■ Datos de ubicación de palabras y elementos
* * * * *

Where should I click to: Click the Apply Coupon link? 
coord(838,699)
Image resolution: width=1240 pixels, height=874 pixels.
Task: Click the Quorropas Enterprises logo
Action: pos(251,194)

* * * * *

■ Objetivo
Convierte en una lista numerada todas las líneas de los registros, por favor, y omite las que estén en blanco.

■ Ejercicio resuelto
1. Where should I click to: Click the Apply Coupon link? 
2. coord(838,699)
3. Image resolution: width=1240 pixels, height=874 pixels.
4. Task: Click the Quorropas Enterprises logo
5. Action: pos(251,194)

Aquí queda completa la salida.